L’événement a également été l’occasion pour plusieurs de discuter des différents enjeux auxquels fait face l’industrie, pensons notamment au partage des pourboires, l’inflation alimentaire, les réservations non honorées et les difficultés de recrutement de la main-d’œuvre.

Vice-président aux affaires publiques et gouvernementales de l’ARQ, Martin Vézina, avoue que l’hôtellerie et la restauration particulièrement font face à de nombreux défis. L’achalandage est en baisse et les raisons sautent aux yeux. La première est l’augmentation des coûts. « On la remarque cette petite baisse de l’achalandage. Il y a un enjeu de gestion des coûts. Tout a explosé. Les salaires, les coûts de la nourriture, les services, les loyers. Les profits moyens en restauration sont de 20 000 à 40 000 $ pour un chiffre d’affaires d’un million $. Il faut jongler avec tout ça et, en même temps, éviter d’augmenter le prix exigé à un client. »

L’autre défi bien en évidence est être celui du « No Show », alors que le gouvernement a choisi de ne pas intervenir pour permettre aux restaurateurs d’imposer des frais à celles et ceux qui n’honorent pas leurs réservations. Celui-ci n’a pas été adressé par le projet de loi 72, déposé il y a quelques jours à l’Assemblée nationale.

« C’est un problème que l’on voit beaucoup plus depuis que nous avons rouvert en mars 2022.Avant, c’était un problème essentiellement montréalais et maintenant, c’est partout en région. Il faudra responsabiliser les consommateurs, un jour. Les coûts du » No Show », sont d’environ 47 000 $ par restaurant en moyenne dans une année. C’est le salaire d’un employé », indique M. Vézina.

Selon lui, les gens doivent saisir que les réservations sont un outil de gestion pour le restaurateur. « Ça lui permet de faire ses commandes, déterminer les horaires de son personnel et autres. Si les gens ne viennent pas, l’exploitant peut avoir des pertes de nourriture, payer un employé pour rien et surtout, pas fait de ventes. La solution serait simple, soit de facturer une pénalité modeste quand les gens ne se présentent pas, mais on ne peut pas le faire. Tout ce que l’on demande, c’est que les gens appellent pour annuler. »

Un autre des enjeux auquel fait face l’industrie et inclus dans le projet de loi 72 entoure les propositions de pourboires sur les terminaux de paiement électroniques et qui devront désormais être calculées sur le montant de la facture avant taxes plutôt qu’après les taxes, comme c’est généralement le cas aujourd’hui.

Sur ce point, M. Vézina avoue être surpris de l’initiative. « On ne l’attendait pas et n’avions pas nécessairement de demandes en ce sens.
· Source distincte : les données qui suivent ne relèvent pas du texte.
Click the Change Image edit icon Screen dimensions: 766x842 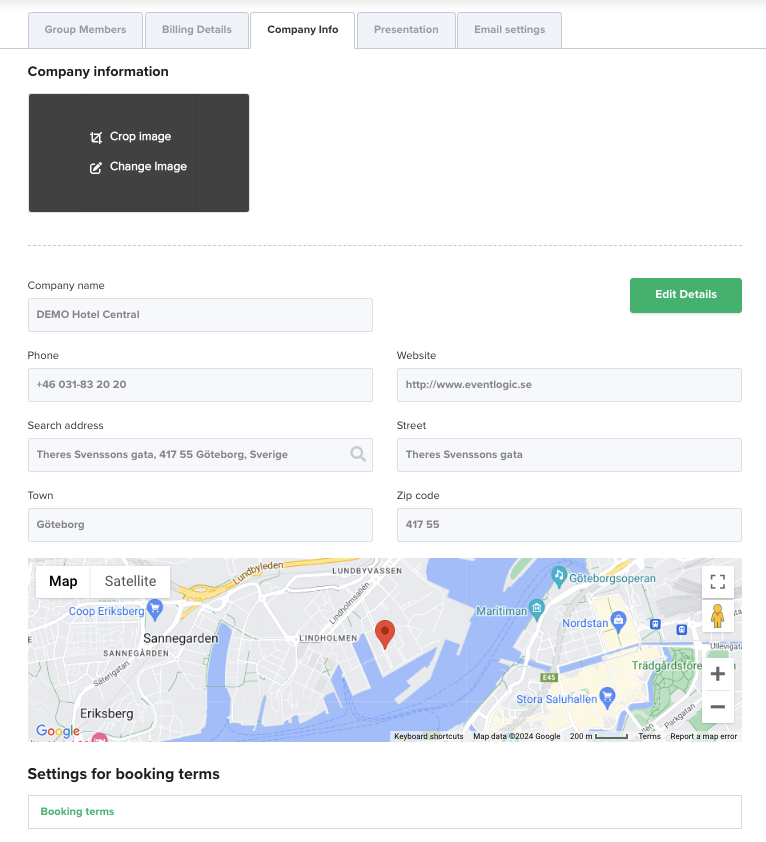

Est-ce que ça nous convient ? oui, car ce n’est pas nous qui avions demandé à ce que le pourboire soit appliqué après les taxes. Pour les exploitants, ce ne sera pas un gros changement, tandis que les serveurs pourraient voir leurs revenus baisser. »
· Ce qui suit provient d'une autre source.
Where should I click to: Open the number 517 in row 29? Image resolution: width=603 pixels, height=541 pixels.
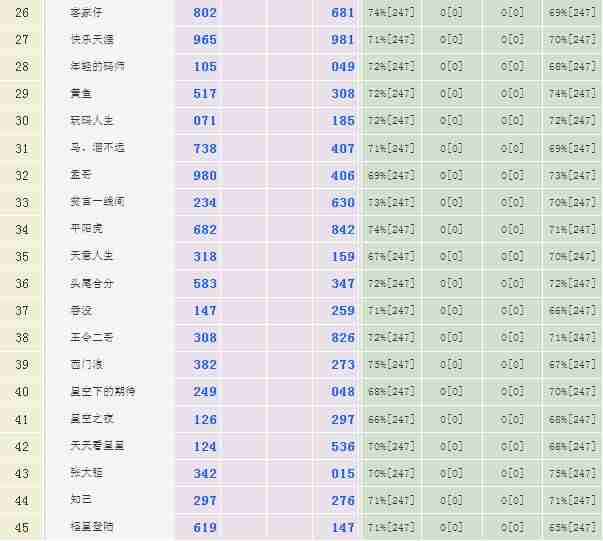coord(204,94)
UNE MAIN-D’ŒUVRE ÉTRANGÈRE NÉCESSAIRE

Martin Vézina est bien au fait des difficultés de la restauration dans la région : problème de recrutement de personnel, instabilité de la clientèle et autres. L’industrie surveille de près les discussions entourant l’accueil de travailleurs étrangers temporaires, eux qui sont omniprésents dans l’industrie.

« Ici, la main-d’œuvre est l’enjeu numéro un. Quand on voit que l’on va resserrer les règles entourant les travailleurs étrangers temporaires, c’est inquiétant. Ça coûte cher investir dans la venue d’un travailleur. Il faut que ce soit un bon investissement. S’ils n’ont pas accès à cette main-d’œuvre étrangère, certains pourraient même fermer. On pourrait même voir une dévitalisation du secteur », estime-t-il.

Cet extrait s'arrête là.